▶ [Collected data]:
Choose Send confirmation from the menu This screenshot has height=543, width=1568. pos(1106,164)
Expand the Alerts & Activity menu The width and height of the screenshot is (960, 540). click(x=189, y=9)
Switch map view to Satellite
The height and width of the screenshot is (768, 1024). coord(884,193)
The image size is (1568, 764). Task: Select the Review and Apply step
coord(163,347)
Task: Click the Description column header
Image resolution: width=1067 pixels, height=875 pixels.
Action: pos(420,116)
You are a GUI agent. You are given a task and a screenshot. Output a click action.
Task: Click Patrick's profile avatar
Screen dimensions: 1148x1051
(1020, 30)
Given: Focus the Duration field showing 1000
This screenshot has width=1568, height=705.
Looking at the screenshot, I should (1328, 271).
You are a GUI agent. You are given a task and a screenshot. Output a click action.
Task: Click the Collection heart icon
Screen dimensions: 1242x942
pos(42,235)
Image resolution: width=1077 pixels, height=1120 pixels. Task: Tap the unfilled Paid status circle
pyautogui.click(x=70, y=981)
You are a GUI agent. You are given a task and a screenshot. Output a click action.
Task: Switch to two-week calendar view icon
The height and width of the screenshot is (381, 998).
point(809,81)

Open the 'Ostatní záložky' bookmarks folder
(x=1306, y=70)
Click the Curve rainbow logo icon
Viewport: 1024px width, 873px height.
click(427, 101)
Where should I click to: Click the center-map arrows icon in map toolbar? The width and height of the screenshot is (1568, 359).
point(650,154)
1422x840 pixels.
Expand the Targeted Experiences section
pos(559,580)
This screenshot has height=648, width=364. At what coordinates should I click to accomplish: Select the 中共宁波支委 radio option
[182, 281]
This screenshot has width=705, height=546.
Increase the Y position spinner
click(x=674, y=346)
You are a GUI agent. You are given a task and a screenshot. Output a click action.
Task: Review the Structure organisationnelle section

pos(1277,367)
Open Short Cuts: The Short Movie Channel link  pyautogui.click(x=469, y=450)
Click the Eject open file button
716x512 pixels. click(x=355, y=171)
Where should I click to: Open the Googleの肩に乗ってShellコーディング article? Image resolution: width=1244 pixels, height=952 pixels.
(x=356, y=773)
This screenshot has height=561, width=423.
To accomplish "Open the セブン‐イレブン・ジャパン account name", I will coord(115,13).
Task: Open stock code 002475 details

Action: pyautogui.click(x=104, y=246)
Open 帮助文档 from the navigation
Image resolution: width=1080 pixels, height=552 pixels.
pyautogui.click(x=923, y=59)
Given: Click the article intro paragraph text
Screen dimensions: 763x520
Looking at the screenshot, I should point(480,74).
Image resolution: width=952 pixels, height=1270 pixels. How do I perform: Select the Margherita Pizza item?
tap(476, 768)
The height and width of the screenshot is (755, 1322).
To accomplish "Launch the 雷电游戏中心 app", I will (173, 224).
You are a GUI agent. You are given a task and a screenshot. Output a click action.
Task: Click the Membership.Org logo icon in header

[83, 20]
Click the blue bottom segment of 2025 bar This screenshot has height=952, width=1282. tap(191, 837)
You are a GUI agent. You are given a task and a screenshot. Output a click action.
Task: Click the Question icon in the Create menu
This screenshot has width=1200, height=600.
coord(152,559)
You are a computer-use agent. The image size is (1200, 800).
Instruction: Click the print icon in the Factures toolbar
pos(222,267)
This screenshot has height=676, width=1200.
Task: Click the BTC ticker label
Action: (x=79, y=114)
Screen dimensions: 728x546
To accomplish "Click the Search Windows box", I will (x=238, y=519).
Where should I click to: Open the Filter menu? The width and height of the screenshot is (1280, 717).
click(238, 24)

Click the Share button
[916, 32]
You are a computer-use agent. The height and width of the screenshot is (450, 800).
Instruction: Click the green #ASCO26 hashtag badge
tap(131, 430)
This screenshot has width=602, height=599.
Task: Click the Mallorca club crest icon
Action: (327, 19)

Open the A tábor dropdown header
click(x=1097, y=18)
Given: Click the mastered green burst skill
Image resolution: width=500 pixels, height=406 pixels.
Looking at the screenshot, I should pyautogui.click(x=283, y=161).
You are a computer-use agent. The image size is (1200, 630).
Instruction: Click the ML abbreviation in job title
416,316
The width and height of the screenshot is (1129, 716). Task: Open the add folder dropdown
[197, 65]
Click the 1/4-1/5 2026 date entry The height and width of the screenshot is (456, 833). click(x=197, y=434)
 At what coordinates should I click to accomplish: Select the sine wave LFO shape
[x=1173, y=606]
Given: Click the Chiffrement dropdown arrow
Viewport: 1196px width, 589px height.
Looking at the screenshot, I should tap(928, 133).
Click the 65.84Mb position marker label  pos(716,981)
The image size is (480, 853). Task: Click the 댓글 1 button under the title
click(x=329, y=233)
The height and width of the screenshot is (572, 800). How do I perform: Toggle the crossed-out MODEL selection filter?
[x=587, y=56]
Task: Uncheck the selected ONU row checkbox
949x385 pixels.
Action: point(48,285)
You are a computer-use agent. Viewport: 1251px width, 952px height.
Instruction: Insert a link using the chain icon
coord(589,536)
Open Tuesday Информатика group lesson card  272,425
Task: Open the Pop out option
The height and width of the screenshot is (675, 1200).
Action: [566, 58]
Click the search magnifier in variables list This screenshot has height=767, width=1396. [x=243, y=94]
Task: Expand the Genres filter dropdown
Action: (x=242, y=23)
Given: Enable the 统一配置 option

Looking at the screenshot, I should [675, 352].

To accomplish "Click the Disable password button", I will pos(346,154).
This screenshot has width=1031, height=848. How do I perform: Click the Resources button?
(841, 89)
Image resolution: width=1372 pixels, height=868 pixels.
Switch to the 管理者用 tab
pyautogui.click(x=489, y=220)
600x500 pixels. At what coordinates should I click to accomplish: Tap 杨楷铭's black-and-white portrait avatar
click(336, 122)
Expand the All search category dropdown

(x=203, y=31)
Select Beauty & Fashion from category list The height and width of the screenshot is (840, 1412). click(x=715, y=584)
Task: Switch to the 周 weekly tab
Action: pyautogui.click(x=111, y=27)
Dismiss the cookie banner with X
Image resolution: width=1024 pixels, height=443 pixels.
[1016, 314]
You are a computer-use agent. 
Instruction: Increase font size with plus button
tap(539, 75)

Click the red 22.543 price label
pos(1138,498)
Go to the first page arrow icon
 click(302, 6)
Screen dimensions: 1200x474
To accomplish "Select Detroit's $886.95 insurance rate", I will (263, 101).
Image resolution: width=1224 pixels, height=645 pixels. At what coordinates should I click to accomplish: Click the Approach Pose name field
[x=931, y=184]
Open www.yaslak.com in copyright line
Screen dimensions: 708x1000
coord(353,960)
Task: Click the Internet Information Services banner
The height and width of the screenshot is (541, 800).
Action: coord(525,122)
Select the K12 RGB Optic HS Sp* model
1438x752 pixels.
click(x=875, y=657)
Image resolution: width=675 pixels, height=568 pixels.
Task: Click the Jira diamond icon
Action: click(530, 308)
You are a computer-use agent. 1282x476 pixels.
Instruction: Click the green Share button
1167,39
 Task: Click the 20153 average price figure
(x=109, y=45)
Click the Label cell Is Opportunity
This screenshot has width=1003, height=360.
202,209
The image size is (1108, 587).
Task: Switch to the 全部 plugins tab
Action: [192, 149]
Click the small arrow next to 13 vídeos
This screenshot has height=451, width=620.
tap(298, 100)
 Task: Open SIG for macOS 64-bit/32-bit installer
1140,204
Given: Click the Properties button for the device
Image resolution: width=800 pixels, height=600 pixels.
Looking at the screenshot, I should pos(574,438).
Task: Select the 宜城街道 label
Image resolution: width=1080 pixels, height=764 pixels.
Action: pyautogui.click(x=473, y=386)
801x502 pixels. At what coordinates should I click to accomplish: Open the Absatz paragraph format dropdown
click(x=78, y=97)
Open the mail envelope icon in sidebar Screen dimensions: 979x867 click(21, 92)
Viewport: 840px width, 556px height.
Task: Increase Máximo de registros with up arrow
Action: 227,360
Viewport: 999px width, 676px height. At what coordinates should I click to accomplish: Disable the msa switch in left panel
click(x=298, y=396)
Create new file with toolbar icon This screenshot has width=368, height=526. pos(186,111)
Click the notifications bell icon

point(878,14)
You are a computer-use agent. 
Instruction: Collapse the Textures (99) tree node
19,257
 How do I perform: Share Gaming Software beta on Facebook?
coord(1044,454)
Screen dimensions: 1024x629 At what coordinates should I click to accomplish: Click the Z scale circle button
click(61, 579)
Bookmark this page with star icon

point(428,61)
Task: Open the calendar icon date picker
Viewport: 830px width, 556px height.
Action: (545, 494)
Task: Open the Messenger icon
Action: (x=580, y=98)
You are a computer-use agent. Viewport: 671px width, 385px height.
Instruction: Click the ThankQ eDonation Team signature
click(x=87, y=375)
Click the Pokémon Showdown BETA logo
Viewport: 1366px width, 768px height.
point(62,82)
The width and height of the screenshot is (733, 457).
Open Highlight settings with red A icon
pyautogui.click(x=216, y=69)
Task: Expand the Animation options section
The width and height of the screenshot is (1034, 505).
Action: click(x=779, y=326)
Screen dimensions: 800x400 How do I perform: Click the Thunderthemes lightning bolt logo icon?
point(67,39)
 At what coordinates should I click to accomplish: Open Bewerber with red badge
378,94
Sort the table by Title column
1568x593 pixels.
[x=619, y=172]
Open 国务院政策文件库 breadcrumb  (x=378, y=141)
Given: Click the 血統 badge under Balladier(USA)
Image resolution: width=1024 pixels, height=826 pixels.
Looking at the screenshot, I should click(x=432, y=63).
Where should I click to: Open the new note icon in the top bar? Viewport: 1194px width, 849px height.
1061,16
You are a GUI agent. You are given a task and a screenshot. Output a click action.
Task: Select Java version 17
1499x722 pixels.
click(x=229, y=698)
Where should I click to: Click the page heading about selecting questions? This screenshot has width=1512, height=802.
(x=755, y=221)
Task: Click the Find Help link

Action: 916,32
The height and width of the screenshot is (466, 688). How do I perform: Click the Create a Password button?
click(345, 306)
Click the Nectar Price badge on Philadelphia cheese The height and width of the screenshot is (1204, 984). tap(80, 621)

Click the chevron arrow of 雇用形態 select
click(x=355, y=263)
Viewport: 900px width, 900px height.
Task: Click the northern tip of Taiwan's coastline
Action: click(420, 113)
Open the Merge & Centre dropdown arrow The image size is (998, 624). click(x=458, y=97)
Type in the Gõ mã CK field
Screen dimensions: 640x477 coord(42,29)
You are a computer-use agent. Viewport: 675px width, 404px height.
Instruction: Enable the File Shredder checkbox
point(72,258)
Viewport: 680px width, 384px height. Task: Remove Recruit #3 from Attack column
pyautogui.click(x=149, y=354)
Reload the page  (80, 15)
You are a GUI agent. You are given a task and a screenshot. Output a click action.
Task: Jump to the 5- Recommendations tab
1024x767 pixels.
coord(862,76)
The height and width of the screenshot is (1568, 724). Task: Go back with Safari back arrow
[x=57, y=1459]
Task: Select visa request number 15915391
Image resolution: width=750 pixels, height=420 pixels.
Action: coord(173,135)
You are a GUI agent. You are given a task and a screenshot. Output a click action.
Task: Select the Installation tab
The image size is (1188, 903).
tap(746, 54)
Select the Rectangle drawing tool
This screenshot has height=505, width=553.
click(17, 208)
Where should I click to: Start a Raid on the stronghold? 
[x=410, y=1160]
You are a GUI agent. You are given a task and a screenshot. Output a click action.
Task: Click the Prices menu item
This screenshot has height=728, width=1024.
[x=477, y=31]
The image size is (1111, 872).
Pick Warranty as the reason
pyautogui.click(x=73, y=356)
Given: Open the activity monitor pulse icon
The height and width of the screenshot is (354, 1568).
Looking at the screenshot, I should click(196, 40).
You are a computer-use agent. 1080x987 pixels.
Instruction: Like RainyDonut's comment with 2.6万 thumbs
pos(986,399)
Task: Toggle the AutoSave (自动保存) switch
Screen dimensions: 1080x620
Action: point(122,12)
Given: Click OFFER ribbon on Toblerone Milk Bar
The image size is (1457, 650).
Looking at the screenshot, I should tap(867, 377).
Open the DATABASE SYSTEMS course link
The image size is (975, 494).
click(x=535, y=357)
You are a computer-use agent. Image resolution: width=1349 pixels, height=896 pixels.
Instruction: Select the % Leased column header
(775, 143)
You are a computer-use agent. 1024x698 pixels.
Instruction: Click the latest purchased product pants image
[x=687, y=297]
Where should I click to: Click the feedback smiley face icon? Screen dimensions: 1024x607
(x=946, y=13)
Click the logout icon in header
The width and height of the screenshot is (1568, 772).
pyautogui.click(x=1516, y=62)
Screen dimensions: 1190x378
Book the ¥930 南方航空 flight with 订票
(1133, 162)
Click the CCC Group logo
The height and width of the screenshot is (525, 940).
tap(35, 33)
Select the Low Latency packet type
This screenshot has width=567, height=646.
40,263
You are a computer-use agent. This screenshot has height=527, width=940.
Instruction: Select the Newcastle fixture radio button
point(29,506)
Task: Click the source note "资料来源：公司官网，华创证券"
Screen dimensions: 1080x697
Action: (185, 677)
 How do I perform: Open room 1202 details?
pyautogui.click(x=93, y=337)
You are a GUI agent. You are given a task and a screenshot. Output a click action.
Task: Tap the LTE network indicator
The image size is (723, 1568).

▶ [Try it]:
In the entries above, find each line with "date" and list it.

▶ [Exercise response]:
Click the 1/4-1/5 2026 date entry The height and width of the screenshot is (456, 833). click(x=197, y=434)
Task: Open the calendar icon date picker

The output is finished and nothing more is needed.